Enfin, côté feuille de route, au second semestre 2026 nous intégrerons le parrainage dans la plateforme et nous lancerons une brique d’IA dédiée aux copies créatives. Par exemple, générer automatiquement un billboard à partir d’un spot classique pour respecter les formats réglementaires. Et à terme, l’objectif est de fusionner complètement ADspace et ADspace.ia pour n’avoir plus qu’un seul outil pour l’ensemble du marché.
Quelles autres nouveautés dans ces CGV ?
V.S. : Nous lançons un nouveau format que nous appelons Shoppable Experience. L’idée est de capitaliser sur nos contenus vidéo sur notre app et sur france.tv, et de les enrichir avec des modules shoppables. Cela permet à l’utilisateur d’acheter directement un produit, sans interruption, depuis la vidéo qu’il est en train de regarder.
Nous avons déjà mené un premier test à l’occasion du Tour de France. Par exemple, nous pouvions proposer à un utilisateur d’acheter un livre sur le Tour ou même un bas de cycliste directement depuis une vidéo liée à l’événement. On peut imaginer la même logique autour du Festival de Cannes : des cosmétiques accessibles depuis une vidéo du tapis rouge. C’est un mix entre contenu et commerce.
Nous travaillons avec un partenaire qui nous accompagne sur l’éditorialisation et sur le tracking, avec tous les KPI associés.
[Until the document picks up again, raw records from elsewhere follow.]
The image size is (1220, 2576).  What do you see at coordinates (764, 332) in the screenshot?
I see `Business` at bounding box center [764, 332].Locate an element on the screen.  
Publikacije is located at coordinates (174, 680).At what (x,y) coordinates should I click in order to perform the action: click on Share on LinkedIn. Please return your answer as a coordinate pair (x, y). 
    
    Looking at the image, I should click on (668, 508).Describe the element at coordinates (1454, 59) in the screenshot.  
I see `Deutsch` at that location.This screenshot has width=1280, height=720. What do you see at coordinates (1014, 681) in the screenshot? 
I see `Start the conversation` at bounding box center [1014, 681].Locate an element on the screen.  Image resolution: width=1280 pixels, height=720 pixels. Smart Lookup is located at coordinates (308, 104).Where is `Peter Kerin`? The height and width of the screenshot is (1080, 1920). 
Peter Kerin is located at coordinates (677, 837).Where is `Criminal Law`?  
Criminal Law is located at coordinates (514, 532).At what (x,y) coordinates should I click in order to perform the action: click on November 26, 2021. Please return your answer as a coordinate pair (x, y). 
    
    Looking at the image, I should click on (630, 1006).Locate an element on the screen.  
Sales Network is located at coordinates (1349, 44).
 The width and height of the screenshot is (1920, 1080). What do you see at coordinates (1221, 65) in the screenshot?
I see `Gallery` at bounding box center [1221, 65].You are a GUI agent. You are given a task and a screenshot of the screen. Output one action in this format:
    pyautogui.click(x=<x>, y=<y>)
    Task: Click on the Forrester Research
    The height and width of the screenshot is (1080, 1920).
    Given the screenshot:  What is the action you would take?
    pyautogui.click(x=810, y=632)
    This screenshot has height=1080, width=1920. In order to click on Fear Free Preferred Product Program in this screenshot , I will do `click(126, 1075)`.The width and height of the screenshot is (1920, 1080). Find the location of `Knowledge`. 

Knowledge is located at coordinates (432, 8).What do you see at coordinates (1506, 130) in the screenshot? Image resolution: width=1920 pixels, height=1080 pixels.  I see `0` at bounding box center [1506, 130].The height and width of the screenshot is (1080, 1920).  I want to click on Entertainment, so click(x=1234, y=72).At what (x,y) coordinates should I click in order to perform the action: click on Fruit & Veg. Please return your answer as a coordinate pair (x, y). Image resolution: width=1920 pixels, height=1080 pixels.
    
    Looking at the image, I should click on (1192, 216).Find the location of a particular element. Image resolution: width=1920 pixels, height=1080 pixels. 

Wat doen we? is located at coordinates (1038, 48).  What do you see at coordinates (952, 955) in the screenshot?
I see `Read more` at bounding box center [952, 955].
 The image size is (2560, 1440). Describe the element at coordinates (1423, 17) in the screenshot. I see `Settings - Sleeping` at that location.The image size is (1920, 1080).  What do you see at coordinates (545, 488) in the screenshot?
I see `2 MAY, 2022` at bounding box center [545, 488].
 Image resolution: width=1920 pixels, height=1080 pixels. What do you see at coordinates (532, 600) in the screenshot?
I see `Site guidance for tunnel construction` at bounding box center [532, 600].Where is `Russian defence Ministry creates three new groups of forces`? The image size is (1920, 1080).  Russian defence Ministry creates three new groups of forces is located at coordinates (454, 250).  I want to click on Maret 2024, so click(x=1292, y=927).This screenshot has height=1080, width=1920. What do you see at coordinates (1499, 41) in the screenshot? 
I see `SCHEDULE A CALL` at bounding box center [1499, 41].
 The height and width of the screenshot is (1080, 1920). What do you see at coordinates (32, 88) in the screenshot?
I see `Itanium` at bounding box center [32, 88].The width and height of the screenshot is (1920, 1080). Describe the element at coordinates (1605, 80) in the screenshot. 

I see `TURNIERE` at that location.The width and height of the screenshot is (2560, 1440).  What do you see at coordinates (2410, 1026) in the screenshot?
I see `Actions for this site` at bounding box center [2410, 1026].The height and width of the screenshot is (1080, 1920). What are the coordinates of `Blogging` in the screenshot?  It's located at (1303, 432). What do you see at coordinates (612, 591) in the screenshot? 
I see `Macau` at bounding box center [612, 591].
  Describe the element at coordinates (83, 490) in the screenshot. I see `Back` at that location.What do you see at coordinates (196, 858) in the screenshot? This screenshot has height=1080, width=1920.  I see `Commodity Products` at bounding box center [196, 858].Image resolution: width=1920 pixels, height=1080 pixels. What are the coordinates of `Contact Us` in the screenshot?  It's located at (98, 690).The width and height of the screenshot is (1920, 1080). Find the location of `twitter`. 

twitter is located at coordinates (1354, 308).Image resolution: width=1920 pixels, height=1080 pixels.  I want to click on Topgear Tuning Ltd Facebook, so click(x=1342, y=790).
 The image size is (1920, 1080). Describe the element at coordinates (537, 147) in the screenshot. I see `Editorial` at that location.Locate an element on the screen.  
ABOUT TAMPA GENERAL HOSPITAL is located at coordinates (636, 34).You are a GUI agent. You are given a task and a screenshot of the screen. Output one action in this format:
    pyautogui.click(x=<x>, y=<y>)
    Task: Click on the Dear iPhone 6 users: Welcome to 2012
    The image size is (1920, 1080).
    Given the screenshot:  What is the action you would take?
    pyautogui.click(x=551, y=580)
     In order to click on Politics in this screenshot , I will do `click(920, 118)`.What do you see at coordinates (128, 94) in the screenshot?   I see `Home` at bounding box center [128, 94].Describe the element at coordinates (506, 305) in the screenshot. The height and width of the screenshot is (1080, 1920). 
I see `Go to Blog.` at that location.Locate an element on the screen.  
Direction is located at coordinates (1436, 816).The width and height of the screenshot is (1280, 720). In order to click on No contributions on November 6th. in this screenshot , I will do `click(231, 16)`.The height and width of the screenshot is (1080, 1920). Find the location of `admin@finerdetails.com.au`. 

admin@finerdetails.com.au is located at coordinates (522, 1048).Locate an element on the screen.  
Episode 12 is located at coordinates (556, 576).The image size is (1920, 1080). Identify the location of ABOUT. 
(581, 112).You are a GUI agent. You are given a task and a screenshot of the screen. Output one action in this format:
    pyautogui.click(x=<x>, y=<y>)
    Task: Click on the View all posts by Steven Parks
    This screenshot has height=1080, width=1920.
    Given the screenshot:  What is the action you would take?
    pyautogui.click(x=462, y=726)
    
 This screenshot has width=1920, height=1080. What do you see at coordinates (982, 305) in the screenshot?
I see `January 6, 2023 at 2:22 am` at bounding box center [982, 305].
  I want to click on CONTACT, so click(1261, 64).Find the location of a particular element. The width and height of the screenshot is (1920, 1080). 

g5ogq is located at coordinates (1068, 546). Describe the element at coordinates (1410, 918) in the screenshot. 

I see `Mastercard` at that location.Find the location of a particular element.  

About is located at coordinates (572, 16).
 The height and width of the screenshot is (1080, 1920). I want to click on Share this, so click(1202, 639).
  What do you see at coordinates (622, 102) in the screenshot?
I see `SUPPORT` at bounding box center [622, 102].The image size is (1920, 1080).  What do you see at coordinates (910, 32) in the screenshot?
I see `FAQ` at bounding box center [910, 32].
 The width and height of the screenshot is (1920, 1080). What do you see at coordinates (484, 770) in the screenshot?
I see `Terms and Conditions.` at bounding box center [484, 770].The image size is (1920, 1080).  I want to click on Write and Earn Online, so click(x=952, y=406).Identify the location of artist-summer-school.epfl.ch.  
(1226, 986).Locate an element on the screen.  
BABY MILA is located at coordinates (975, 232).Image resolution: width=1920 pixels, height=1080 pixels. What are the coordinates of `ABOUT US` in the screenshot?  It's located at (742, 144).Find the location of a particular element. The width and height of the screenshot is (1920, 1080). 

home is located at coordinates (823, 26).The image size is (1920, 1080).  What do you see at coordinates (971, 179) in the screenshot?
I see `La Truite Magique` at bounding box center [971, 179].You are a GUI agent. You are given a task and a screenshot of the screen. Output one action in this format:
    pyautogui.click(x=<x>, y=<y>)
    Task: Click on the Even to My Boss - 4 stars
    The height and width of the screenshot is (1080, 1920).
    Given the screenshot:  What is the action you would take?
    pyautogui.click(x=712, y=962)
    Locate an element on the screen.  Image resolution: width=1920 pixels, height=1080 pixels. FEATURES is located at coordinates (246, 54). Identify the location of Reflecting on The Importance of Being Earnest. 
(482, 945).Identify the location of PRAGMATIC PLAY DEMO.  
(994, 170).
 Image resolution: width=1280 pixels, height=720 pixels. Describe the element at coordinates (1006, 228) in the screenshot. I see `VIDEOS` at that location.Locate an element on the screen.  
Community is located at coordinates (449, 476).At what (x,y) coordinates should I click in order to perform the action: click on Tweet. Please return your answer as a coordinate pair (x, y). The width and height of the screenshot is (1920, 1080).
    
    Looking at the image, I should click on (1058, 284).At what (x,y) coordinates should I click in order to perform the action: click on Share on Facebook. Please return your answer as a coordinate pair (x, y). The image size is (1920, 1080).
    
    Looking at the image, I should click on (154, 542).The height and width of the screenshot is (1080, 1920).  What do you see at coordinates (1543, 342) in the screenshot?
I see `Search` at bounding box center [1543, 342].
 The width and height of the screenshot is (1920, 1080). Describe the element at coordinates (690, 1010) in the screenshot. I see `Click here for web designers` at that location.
Après les POC réalisés cette année, nous voulons déployer Shoppable Experience à grande échelle en 2026.
Quid de la RSE ?
V.S. : Nous sommes convaincus que la publicité doit contribuer à la transition écologique, et nous avons voulu l’ancrer dans nos CGV. C’est pour cela que nous avons noué un partenariat exclusif avec le cabinet Carbone 4, cofondé par Jean-Marc Jancovici.
Carbone 4 a établi une classification des produits en plusieurs classes, de A à F, à la façon d’un Nutri-Score, mais appliqué à l’impact environnemental.
Notre démarche n’est pas de pénaliser, mais au contraire d’accompagner et de valoriser les marques qui font des efforts. Concrètement, celles qui sont classées A, B ou C bénéficieront gratuitement d’emplacements préférentiels, que ce soit en télévision classique ou sur notre écosystème digital. Ces emplacements préférentiels sont les premiers ou les derniers spots d’un écran, ceux qui bénéficient de la meilleure attention et de la meilleure mémorisation. Normalement, ils sont majorés, mais dans ce cadre, nous supprimons cette majoration.
Nous commençons par le secteur de la mobilité, où le travail de classification est déjà bien avancé. Un vélo sera classé A, une citadine électrique probablement B, un véhicule plus gros peut-être C ou D.
L’idée est de déployer progressivement cette démarche vers d’autres secteurs dès que les données seront disponibles, et de contribuer, à notre échelle, à cette transition écologique en incitant les marques et les consommateurs à aller vers des produits plus responsables.